A promising approach to formal specification and verification of finite-state concurrent systems is using propositional temporal logic as a specification language and applying automated model-checking algorithms for the verification task. However, the so-called state explosion-problem caused by representing concurrency by interleaving makes model-checking in many cases practically intractable. One way of attacking this problem is replacing the modules of a system by smaller ones so that the visible properties of the system are not affected. This approach leads to notions of compositional property-preserving equivalences and preorders between modules.

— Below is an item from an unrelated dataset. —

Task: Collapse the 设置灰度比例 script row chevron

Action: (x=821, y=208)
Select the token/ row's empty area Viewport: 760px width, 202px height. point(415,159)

This work examines the uses of equivalences and preorders in verifying nexttime-less linear temporal logic properties. Concurrent systems are modelled here by labelled transition systems augmented with state information, and both synchronization and read-shared variables are considered as methods of communication. We examine a novel equivalence notion, called the non-divergent failures divergences or NDFD-equivalence. It is shown that NDFD preserves all nexttime-less linear temporal logic properties, and that it is compositional with respect to parallel composition and abstraction by hiding and encapsulation. Conversely, it is shown that NDFD is the weakest such equivalence, i.e. that it is fully abstract with respect to preserving nexttime-less linear temporal logic properties in an arbitrary context. The computational complexity of determining NDFD-equivalence is also examined and the problem is shown to be PSPACE-complete.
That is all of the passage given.